INSTRUCTIONS FOR THE TASK -> Exactly as given, write out the lines from the one containing "Phoenix Contact 1412708 Connector (412, 1689)" through the end of the listing, with both ends included and nothing else.
━━━━━ THE INPUT ━━━━━
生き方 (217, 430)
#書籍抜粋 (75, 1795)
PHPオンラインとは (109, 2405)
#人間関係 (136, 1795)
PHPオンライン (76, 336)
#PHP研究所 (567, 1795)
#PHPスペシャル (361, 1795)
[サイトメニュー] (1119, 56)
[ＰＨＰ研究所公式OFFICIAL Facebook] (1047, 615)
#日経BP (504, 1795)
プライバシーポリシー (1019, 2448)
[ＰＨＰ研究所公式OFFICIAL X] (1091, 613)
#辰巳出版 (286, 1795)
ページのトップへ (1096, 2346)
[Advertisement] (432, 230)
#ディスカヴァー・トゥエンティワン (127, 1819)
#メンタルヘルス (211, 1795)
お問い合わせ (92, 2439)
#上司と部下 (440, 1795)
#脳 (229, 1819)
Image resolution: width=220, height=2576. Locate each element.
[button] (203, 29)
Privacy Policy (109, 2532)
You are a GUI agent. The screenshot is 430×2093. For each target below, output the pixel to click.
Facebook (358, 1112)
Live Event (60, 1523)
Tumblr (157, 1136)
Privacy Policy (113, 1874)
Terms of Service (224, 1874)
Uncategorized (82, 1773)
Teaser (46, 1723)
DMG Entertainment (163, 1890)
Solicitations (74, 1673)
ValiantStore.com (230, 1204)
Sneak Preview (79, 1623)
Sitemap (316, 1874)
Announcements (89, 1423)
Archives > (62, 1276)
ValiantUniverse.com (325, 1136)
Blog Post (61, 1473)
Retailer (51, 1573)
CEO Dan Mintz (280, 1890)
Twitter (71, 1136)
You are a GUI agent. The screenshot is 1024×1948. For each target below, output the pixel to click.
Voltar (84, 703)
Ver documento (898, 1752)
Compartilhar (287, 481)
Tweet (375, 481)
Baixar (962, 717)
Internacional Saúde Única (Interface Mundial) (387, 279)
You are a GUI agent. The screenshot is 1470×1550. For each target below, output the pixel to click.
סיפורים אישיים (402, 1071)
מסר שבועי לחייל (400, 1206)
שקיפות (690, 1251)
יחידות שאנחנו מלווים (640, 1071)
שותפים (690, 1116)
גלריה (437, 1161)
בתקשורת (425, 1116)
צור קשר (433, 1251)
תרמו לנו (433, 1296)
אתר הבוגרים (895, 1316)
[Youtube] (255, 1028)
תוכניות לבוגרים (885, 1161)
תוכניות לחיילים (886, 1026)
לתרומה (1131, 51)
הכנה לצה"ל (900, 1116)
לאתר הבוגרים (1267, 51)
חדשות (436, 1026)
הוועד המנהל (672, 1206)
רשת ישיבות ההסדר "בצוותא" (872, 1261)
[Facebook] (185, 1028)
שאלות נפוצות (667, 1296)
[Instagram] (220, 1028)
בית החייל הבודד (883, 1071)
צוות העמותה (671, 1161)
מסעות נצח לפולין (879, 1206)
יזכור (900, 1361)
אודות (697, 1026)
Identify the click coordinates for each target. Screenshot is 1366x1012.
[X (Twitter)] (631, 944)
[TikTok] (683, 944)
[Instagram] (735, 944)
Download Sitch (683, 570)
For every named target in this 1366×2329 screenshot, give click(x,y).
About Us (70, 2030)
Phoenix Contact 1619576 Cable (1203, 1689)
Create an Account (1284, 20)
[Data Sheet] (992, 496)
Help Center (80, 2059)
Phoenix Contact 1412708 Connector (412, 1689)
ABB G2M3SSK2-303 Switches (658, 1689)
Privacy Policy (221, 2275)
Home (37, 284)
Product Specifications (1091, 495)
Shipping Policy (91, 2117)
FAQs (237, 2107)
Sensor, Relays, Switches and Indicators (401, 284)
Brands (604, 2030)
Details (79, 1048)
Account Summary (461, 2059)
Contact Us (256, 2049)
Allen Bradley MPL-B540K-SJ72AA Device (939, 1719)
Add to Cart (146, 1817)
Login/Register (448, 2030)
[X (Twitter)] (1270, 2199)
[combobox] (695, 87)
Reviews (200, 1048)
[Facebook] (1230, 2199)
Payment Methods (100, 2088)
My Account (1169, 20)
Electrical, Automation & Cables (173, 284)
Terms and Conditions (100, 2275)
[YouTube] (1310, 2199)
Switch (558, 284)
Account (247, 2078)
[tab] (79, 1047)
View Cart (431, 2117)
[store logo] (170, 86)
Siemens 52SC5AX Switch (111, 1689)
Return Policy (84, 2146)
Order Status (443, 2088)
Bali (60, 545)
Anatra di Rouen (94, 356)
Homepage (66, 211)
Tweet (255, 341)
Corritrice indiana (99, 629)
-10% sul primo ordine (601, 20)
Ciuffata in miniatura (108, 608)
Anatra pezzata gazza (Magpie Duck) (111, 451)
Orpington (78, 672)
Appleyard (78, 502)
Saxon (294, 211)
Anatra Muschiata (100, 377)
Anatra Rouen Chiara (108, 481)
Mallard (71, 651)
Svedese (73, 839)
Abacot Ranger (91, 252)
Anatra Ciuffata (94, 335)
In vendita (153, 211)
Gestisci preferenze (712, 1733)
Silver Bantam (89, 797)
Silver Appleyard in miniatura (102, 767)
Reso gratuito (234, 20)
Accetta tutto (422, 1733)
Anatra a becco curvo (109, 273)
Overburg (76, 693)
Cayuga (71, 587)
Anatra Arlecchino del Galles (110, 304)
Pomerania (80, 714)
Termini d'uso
━━━━━
TASK OUTPUT ->
Phoenix Contact 1412708 Connector (412, 1689)
ABB G2M3SSK2-303 Switches (658, 1689)
Privacy Policy (221, 2275)
Home (37, 284)
Product Specifications (1091, 495)
Shipping Policy (91, 2117)
FAQs (237, 2107)
Sensor, Relays, Switches and Indicators (401, 284)
Brands (604, 2030)
Details (79, 1048)
Account Summary (461, 2059)
Contact Us (256, 2049)
Allen Bradley MPL-B540K-SJ72AA Device (939, 1719)
Add to Cart (146, 1817)
Login/Register (448, 2030)
[X (Twitter)] (1270, 2199)
[combobox] (695, 87)
Reviews (200, 1048)
[Facebook] (1230, 2199)
Payment Methods (100, 2088)
My Account (1169, 20)
Electrical, Automation & Cables (173, 284)
Terms and Conditions (100, 2275)
[YouTube] (1310, 2199)
Switch (558, 284)
Account (247, 2078)
[tab] (79, 1047)
View Cart (431, 2117)
[store logo] (170, 86)
Siemens 52SC5AX Switch (111, 1689)
Return Policy (84, 2146)
Order Status (443, 2088)
Bali (60, 545)
Anatra di Rouen (94, 356)
Homepage (66, 211)
Tweet (255, 341)
Corritrice indiana (99, 629)
-10% sul primo ordine (601, 20)
Ciuffata in miniatura (108, 608)
Anatra pezzata gazza (Magpie Duck) (111, 451)
Orpington (78, 672)
Appleyard (78, 502)
Saxon (294, 211)
Anatra Muschiata (100, 377)
Anatra Rouen Chiara (108, 481)
Mallard (71, 651)
Svedese (73, 839)
Abacot Ranger (91, 252)
Anatra Ciuffata (94, 335)
In vendita (153, 211)
Gestisci preferenze (712, 1733)
Silver Bantam (89, 797)
Silver Appleyard in miniatura (102, 767)
Reso gratuito (234, 20)
Accetta tutto (422, 1733)
Anatra a becco curvo (109, 273)
Overburg (76, 693)
Cayuga (71, 587)
Anatra Arlecchino del Galles (110, 304)
Pomerania (80, 714)
Termini d'uso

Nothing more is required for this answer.